MSRBot: Using Bots to Answer Questions from Software RepositoriesJ1
Software repositories contain a plethora of useful information that can be used to enhance software projects. Prior work has leveraged repository data to improve many aspects of the software development process, such as extracting requirements, identifying potentially defective code, and maintenance and evolution. However, in many cases, project stakeholders are not able to fully benefit from their software repositories due to the fact that they need special expertise to mine those repositories. Also, extracting and linking data from different types of repositories (e.g., source code control and bug repositories) require dedicated effort and time, even if the stakeholder has the expertise to perform such a task.

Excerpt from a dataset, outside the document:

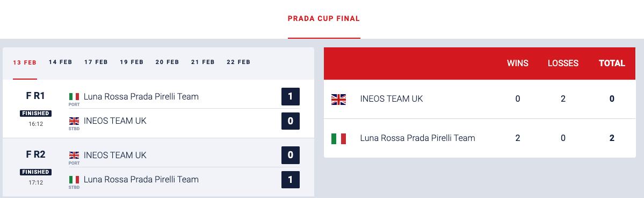Open the Prada Cup Final tab
Image resolution: width=644 pixels, height=198 pixels.
(x=324, y=18)
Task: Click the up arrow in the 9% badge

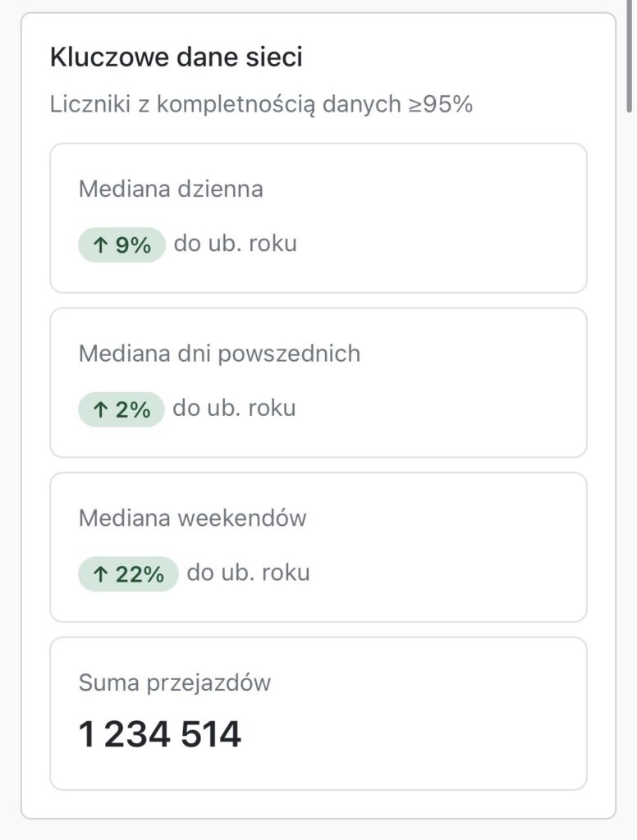Action: 101,245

More recently, bots were proposed as means to help automate redundant development tasks and lower the barrier of entry for information extraction. Therefore, in this paper, we use bots to automate and ease the process of extracting useful information from software repositories. While it might seem at first that applying bots on software repositories is the same as using them to answer questions based on Stack Overflow posts, the reality is that there is a big difference between the two. One fundamental difference is the fact that bots that are trained on Stack Overflow data can provide general answers, and will never be able to answer project-specific questions such as "how many bugs were opened against my project today?''. Also, we would like to better understand how bots can be applied on software repository data and highlight what is and what is not achievable using bots on top of software repositories.
Therefore, our goal is to design and build a bot framework for software repositories and perform a case study to examine its efficiency and highlight the challenges facing our framework. The approach contains five main components, a user interaction component, meant to interact with the user; entity recognizer and intent extractor components, meant to process and analyze the user’s natural language input; a knowledge base component, that contains all of the data and information to be queried; and a response generator component, meant to generate a reply message that contains the query’s answer and return it to the user interaction component. To evaluate our framework, we add support for 15 of the most commonly asked questions by software practitioners mentioned in prior work. We then perform a case study with 12 participants using two open-source projects. In particular, we asked those participants to perform a set of tasks using the bot then evaluate it based on its replies. We examine the bot in terms of its effectiveness, efficiency, and accuracy and compare it to a baseline where the survey participants are asked to do the same tasks without using the bot. We also perform a post-survey interview with a subset of the survey participants to better understand the strengths and areas of improvements of the bot approach.
Our results indicate that bots are useful (as indicated by 90.0% of answers), efficient (as indicated by 84.17% of answers) and accurate (as indicated by 90.8% of tasks) in providing answers to some of the most common questions about software repositories. In comparison to the baseline, the bots significantly outperform the manual process of finding answers to their questions (the survey participants were only able to answer 25.2% of the questions correctly and took much longer to find their answers). Based on our post-survey interviews with the participants, we find that bots can be improved if they enable users to perform deep-dive analysis and help compensate for user errors, e.g., typos. Based on our results, we believe that applying bots on software repositories has the potential to transform the MSR field by significantly lowering the barrier to entry and making the extraction of useful information from software repositories as easy as chatting with a bot.
In addition to our findings, the paper provides the following contributions (1) To the best of our knowledge, this is the first study to use bots on software repositories. Also, our framework allows project stakeholders to extract repository information easily using natural language. (2) We perform an empirical study to evaluate our bot framework and compare it to a baseline. Moreover, we provide insights on areas where bot technology/frameworks still face challenges when applied to software repositories. (3) We make our framework implementation and datasets publicly available in an effort to accelerate future research in the area.